• **Exercise instructions**
Each record must appear in the answer exactly as given.

[Dataset records]
□ □ □

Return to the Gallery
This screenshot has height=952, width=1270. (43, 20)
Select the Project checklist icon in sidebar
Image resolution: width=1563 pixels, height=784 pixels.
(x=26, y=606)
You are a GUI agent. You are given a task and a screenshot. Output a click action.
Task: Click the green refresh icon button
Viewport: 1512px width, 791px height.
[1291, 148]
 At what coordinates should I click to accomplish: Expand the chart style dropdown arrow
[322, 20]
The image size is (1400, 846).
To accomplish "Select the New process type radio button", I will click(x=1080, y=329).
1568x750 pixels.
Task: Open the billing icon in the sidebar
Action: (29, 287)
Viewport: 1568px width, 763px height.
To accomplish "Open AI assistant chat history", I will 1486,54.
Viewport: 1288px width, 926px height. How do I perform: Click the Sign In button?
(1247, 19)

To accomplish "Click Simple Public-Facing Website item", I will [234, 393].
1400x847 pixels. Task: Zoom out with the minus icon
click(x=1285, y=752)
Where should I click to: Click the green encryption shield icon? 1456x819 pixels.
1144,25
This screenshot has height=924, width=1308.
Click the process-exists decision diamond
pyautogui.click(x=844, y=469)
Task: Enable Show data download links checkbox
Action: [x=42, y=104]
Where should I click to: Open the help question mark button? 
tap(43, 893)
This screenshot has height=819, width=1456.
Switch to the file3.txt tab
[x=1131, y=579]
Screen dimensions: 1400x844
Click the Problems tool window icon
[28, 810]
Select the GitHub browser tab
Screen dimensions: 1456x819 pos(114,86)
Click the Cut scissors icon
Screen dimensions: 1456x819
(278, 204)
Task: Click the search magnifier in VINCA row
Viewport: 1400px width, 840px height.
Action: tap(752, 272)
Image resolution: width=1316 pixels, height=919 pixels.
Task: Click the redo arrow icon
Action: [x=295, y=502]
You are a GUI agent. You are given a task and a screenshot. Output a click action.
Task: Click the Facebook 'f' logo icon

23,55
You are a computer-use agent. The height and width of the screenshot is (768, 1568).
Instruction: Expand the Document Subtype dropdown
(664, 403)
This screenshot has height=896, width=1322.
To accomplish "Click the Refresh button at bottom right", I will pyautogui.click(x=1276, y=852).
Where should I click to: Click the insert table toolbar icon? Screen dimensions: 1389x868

□ □ □

• **Response box**
Return to the Gallery
This screenshot has height=952, width=1270. (43, 20)
Select the Project checklist icon in sidebar
Image resolution: width=1563 pixels, height=784 pixels.
(x=26, y=606)
You are a GUI agent. You are given a task and a screenshot. Output a click action.
Task: Click the green refresh icon button
Viewport: 1512px width, 791px height.
[1291, 148]
 At what coordinates should I click to accomplish: Expand the chart style dropdown arrow
[322, 20]
The image size is (1400, 846).
To accomplish "Select the New process type radio button", I will click(x=1080, y=329).
1568x750 pixels.
Task: Open the billing icon in the sidebar
Action: (29, 287)
Viewport: 1568px width, 763px height.
To accomplish "Open AI assistant chat history", I will 1486,54.
Viewport: 1288px width, 926px height. How do I perform: Click the Sign In button?
(1247, 19)

To accomplish "Click Simple Public-Facing Website item", I will [234, 393].
1400x847 pixels. Task: Zoom out with the minus icon
click(x=1285, y=752)
Where should I click to: Click the green encryption shield icon? 1456x819 pixels.
1144,25
This screenshot has height=924, width=1308.
Click the process-exists decision diamond
pyautogui.click(x=844, y=469)
Task: Enable Show data download links checkbox
Action: [x=42, y=104]
Where should I click to: Open the help question mark button? 
tap(43, 893)
This screenshot has height=819, width=1456.
Switch to the file3.txt tab
[x=1131, y=579]
Screen dimensions: 1400x844
Click the Problems tool window icon
[28, 810]
Select the GitHub browser tab
Screen dimensions: 1456x819 pos(114,86)
Click the Cut scissors icon
Screen dimensions: 1456x819
(278, 204)
Task: Click the search magnifier in VINCA row
Viewport: 1400px width, 840px height.
Action: tap(752, 272)
Image resolution: width=1316 pixels, height=919 pixels.
Task: Click the redo arrow icon
Action: [x=295, y=502]
You are a GUI agent. You are given a task and a screenshot. Output a click action.
Task: Click the Facebook 'f' logo icon

23,55
You are a computer-use agent. The height and width of the screenshot is (768, 1568).
Instruction: Expand the Document Subtype dropdown
(664, 403)
This screenshot has height=896, width=1322.
To accomplish "Click the Refresh button at bottom right", I will pyautogui.click(x=1276, y=852).
Where should I click to: Click the insert table toolbar icon? Screen dimensions: 1389x868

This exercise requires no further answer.